Another area in which this causes problems is with the IBM (and compatible) PS/2 series of computers. These systems trap ROM BIOS interrupt 12h, returning a value of 1K less. This 1K of memory is used as the Extended BIOS Data Area, which is accessible on these systems by calling ROM BIOS interrupt 15H AH=C1h, Return Extended BIOS Data Area Segment Address.

Normally, these PS/2 systems don’t have any extra memory between the “top of conventional memory” and address A000h. So, when RAMDrive is asked to be installed in conventional memory, it looks for 16K of memory in this area, and when it can’t find it, RAMDrive exits with an insufficient memory error.

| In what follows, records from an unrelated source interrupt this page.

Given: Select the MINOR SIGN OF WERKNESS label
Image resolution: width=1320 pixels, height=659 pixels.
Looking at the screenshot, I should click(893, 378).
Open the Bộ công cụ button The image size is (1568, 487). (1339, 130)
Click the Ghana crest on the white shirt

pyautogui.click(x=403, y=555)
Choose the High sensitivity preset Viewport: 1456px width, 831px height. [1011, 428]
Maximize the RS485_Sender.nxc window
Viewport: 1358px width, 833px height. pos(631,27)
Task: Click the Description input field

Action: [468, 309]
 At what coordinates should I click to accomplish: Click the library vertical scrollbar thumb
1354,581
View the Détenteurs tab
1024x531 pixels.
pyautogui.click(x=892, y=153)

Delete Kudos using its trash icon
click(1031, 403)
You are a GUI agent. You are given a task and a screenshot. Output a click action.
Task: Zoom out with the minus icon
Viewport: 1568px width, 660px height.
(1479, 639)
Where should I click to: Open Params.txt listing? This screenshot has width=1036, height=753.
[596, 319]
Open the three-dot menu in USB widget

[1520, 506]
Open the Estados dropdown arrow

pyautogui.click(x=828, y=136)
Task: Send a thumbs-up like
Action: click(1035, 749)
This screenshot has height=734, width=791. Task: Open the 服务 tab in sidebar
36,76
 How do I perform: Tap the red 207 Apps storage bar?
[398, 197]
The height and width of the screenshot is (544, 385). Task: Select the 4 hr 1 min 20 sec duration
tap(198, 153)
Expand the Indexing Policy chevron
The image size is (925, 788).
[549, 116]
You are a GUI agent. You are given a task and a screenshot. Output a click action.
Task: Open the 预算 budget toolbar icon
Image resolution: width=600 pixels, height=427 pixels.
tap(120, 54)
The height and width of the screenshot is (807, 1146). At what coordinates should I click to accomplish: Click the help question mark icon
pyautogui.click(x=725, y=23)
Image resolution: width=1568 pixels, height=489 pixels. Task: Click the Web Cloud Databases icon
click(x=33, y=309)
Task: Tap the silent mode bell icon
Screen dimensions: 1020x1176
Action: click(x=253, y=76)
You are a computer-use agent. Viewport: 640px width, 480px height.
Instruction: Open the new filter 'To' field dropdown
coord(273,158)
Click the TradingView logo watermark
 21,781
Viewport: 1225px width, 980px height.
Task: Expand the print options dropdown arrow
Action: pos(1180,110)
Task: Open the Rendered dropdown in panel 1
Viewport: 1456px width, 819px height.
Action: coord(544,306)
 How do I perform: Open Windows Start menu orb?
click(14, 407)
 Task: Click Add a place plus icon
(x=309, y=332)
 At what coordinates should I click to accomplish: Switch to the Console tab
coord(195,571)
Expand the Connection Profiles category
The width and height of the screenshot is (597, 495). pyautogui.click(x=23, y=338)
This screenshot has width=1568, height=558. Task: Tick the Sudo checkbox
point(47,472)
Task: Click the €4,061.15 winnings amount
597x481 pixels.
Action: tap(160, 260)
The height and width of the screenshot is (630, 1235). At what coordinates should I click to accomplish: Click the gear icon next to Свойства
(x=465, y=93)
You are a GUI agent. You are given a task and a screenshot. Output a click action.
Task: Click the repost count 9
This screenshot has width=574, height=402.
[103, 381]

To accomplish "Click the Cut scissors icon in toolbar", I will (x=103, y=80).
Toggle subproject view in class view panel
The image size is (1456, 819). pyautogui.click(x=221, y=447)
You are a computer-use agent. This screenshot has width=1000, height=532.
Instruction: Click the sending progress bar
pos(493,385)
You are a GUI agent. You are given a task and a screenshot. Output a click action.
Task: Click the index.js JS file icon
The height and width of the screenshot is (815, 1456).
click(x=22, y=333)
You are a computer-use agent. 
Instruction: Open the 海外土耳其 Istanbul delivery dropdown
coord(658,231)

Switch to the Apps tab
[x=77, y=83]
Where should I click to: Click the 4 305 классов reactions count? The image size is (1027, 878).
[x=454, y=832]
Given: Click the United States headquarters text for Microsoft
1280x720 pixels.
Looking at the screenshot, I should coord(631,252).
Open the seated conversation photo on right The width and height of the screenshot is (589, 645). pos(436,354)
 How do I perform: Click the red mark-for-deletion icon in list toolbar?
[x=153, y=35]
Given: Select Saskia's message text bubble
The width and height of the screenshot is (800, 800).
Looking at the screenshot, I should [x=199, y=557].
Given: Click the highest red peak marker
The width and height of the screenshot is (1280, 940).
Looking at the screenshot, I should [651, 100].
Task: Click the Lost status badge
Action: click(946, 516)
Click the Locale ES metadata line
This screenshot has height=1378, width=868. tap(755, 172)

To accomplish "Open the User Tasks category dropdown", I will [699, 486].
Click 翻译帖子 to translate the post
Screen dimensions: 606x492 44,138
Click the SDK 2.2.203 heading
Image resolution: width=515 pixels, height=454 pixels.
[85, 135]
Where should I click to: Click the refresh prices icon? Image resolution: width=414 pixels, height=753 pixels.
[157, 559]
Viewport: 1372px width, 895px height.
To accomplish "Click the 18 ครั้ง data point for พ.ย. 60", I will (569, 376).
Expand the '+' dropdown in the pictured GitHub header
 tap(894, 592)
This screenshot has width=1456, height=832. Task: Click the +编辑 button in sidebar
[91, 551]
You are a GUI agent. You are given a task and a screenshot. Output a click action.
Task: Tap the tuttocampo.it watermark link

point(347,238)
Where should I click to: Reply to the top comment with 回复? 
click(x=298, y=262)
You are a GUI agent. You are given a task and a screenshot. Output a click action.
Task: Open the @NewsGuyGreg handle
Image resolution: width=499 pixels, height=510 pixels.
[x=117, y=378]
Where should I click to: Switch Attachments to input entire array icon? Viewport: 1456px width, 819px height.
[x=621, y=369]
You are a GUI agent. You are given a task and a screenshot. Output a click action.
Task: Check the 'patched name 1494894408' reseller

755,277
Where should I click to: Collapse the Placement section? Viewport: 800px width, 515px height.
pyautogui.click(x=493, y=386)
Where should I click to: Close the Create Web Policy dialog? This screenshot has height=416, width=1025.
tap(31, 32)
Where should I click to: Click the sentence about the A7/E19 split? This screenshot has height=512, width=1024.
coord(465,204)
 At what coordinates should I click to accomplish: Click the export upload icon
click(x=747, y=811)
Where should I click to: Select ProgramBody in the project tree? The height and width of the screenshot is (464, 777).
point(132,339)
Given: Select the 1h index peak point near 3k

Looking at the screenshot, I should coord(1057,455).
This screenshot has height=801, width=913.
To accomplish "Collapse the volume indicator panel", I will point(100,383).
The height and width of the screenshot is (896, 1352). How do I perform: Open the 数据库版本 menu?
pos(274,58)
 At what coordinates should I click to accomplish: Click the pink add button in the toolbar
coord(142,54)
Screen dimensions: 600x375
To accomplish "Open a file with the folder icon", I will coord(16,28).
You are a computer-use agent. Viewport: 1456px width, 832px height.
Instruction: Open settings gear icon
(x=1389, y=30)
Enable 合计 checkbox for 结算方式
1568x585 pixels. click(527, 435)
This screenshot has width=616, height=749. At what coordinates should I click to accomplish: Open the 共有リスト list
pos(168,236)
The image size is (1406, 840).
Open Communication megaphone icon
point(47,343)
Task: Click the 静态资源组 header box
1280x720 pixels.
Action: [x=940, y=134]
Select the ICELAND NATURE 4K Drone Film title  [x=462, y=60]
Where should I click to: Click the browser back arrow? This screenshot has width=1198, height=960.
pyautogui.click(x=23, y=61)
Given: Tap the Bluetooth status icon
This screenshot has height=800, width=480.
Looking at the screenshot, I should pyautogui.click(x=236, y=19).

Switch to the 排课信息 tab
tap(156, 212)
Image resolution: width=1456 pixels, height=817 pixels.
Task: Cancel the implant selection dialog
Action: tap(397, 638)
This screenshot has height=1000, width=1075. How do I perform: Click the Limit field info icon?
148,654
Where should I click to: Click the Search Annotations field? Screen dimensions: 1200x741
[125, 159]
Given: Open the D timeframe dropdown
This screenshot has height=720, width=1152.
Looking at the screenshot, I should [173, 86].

Microsoft has confirmed this to be a problem in version 2.10 of RAMDRIVE.SYS. This problem does not occur in later versions of RAMDRIVE.SYS.

Since the PS/2 systems, in addition to some other systems (with a nonconventional ROM BIOS), use memory above the “top of conventional memory,” Version 2.12 of RAMDrive no longer attempts to use memory in this area. This problem is not commonly encountered because most people don’t attempt to use precious conventional memory to store a RAMDrive. Therefore, the workaround for this problem is not to use RAMDRIVE.SYS in conventional memory on systems that have a ROM BIOS of this type.

For more information on PS/2 ROM BIOS information, refer to the reference “IBM PS/2 and PC BIOS Interface Technical Reference,” part number 68X2260, available from IBM by calling (800) IBM-PCTB. Another reference that contains similar material is the Microsoft Press book, “Programmer’s Quick Reference Series: IBM ROM BIOS,” by Ray Duncan, ISBN 1-55615-135-7.